While it sounds like a program with an admirable goal, the details didn’t work out so well. The report found that the call centers, which employed about 70 people, were taking an average of only 180 calls per day. This averages to less than 2.5 calls per employee per day. (There’s no information on what the call center workers were doing with the other approximately 7 hours and 45 minutes of their shifts. Solitaire and Angry Birds come to mind.)

Inexplicably, despite the low call volume, VESO later expanded the call centers’ hours of operation. The move was made in response to projections that overstated actual average daily calls by more than 1,000 percent. The report indicates that this expansion occurred because HR&A did not require VESO to conduct a thorough analysis to justify the need for expanding the contractors’ call center services. VESO also did not have performance metrics to assess veterans’ use of the call centers, and the contractors’ performance on providing services, such as call center coaching to veterans, was unmonitored.

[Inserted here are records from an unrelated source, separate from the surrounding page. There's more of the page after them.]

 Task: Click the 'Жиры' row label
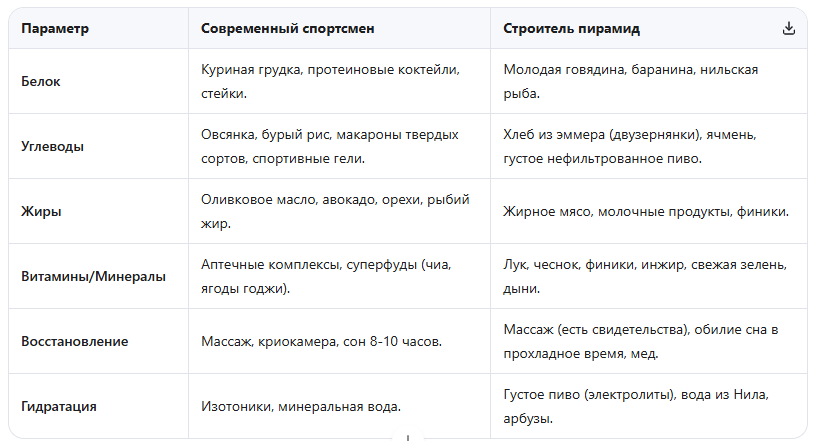pos(41,212)
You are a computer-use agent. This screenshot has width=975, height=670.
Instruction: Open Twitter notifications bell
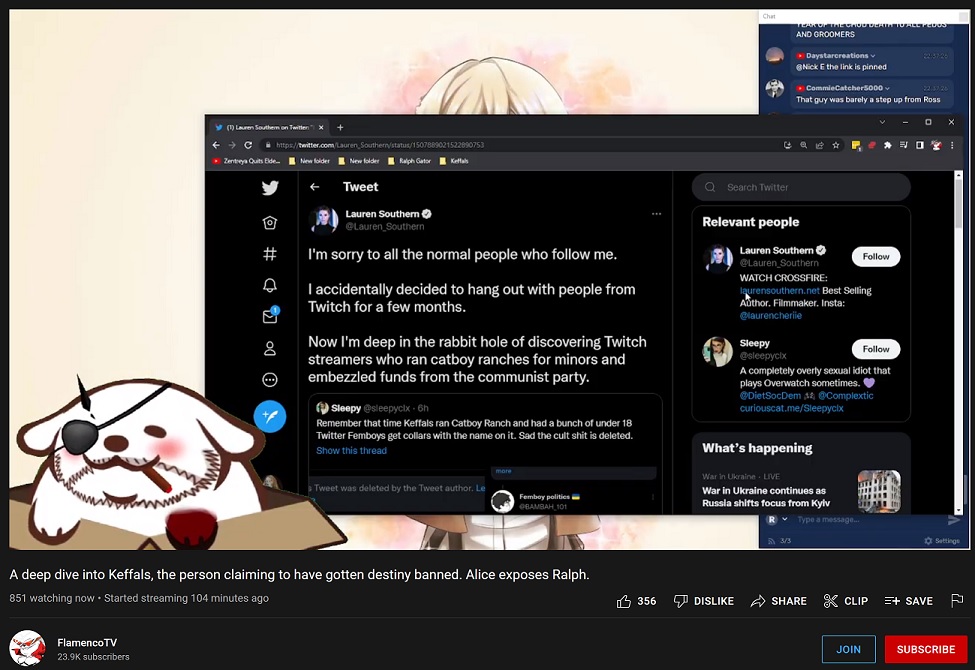pos(270,285)

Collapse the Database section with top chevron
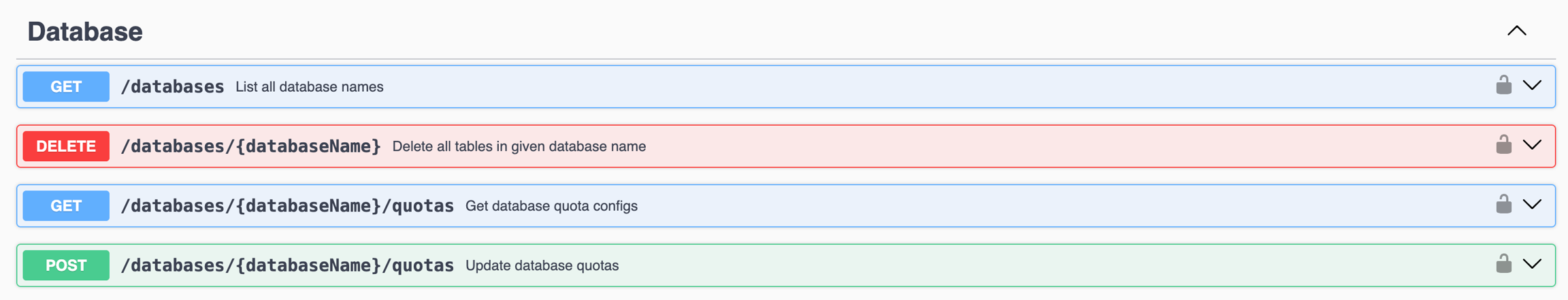pyautogui.click(x=1517, y=31)
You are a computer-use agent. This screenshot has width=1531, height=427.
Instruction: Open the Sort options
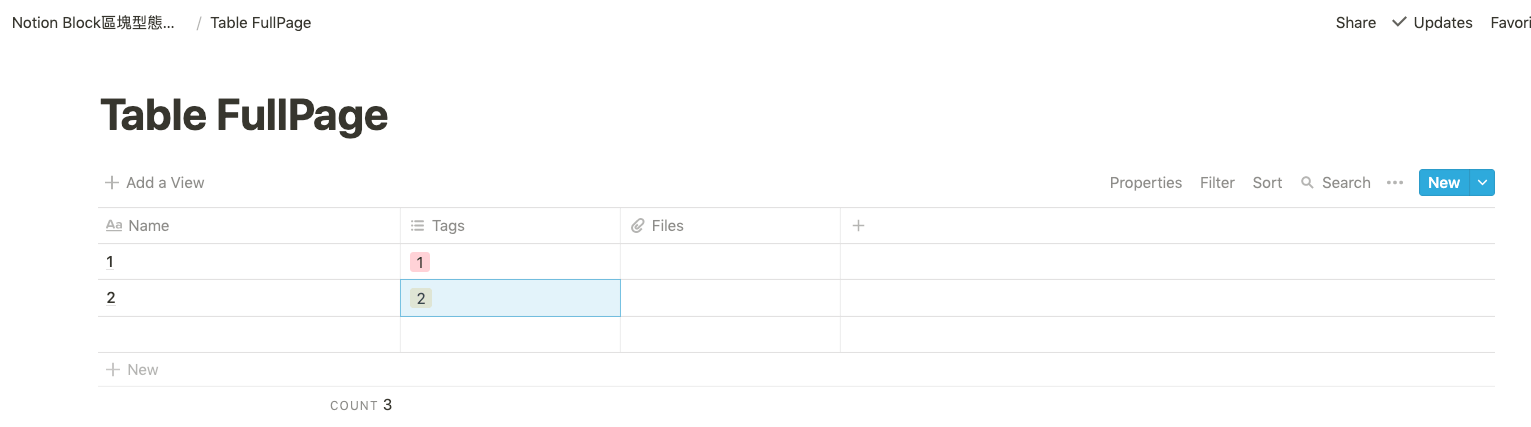(1267, 183)
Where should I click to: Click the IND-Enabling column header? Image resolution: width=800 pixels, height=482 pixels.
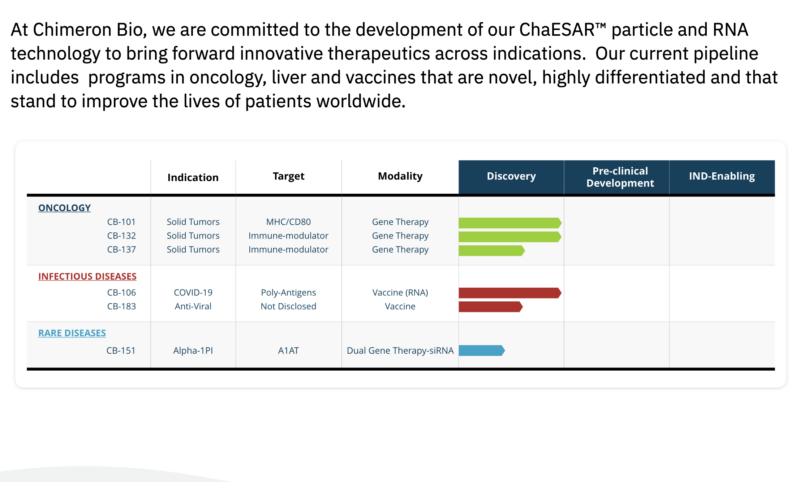[722, 176]
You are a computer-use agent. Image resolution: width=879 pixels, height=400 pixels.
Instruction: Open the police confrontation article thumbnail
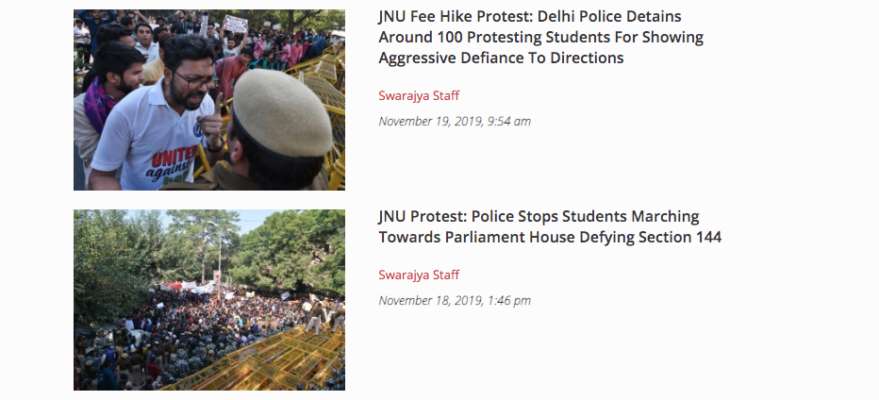[x=209, y=100]
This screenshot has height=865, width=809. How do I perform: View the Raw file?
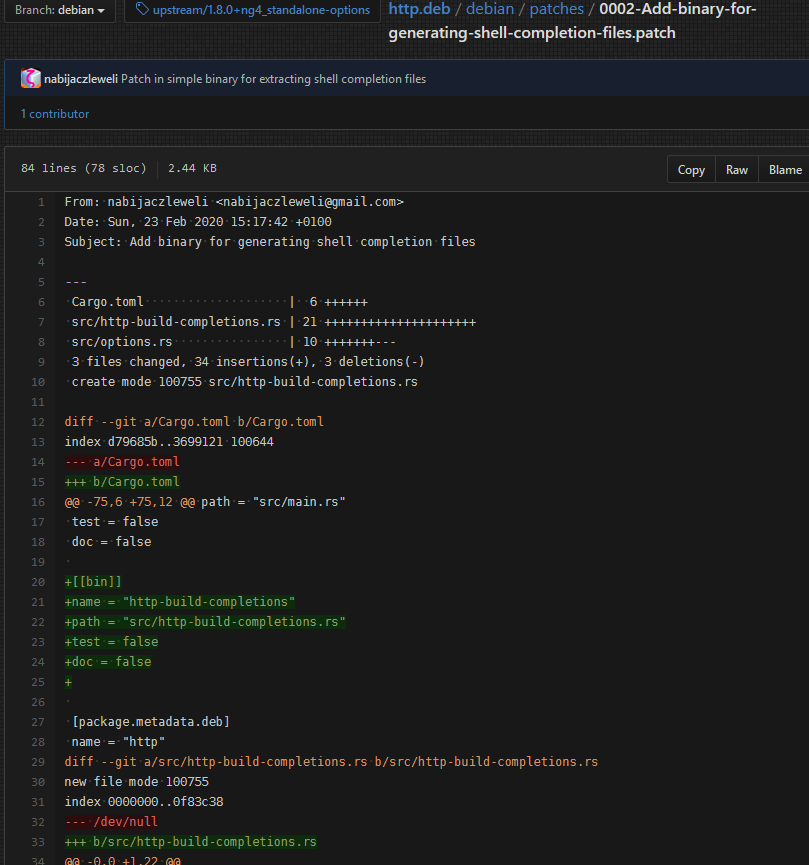point(737,170)
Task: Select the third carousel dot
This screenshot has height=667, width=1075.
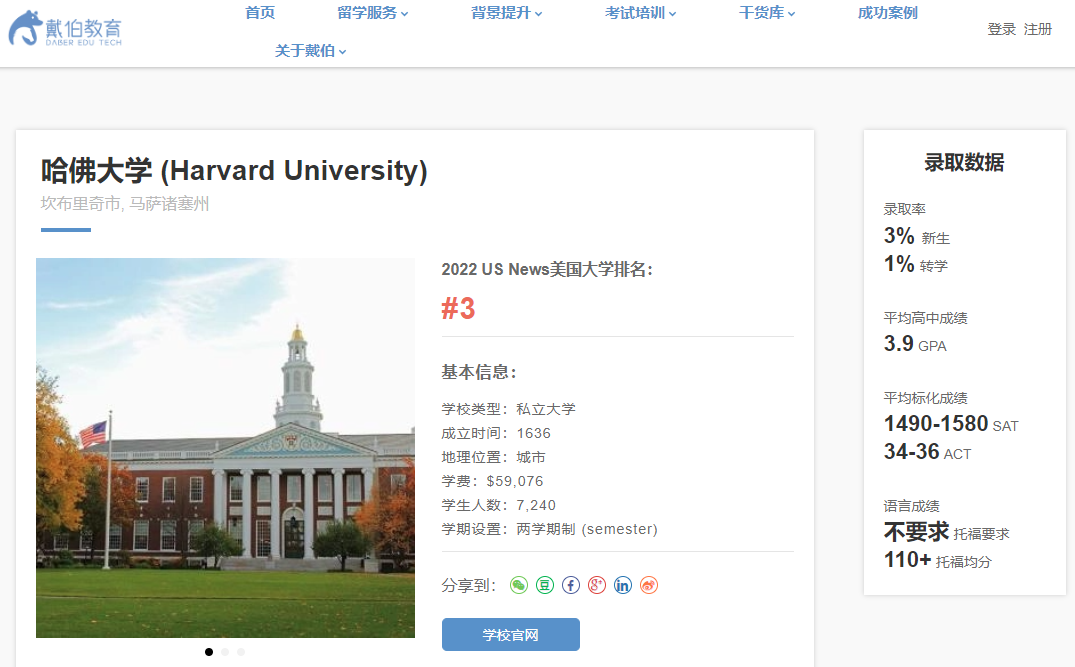Action: pos(241,651)
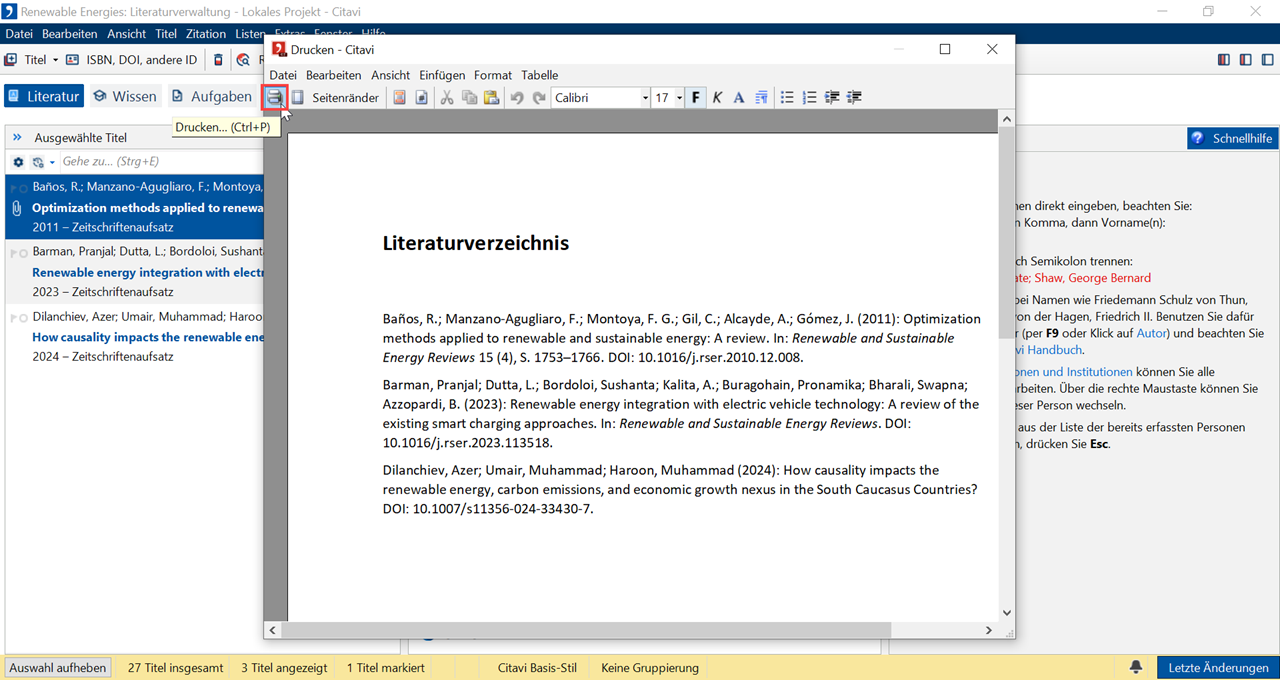Image resolution: width=1280 pixels, height=680 pixels.
Task: Switch to the Wissen tab
Action: tap(125, 96)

The report states, “HR&A acquired excess services to support VESO operations when it expanded an interagency agreement (IA) with the Office of Personnel Management (OPM) to provide two employment call centers operating 24 hours a day, 7 days a week. These call centers had call volumes so low during a 13-month period that each call center employee handled an average of 2.4 calls per day.”

Report also found that also found that VESO, with approval from HR&A, awarded a $4.4 million, one-year contract for human resources support services that duplicated VESO’s own internal capabilities and contracted for functions that should have remained internal. This occurred because the HR&A did not require VESO to conduct a thorough analysis to justify the need for the services, according to the report.

The revelations haven’t won the VA any friends, particularly on the political right.

“It’s the latest exhibit in the case that the VA, the second-largest federal department, is long overdue for fundamental reform and management oversight,” wrote Pete Hegseth for the National Review Online, which has frequently criticized the VA for dysfunction and waste.

Regardless of one’s political leanings and given the evidence in the report, it’s tough to disagree with that assessment.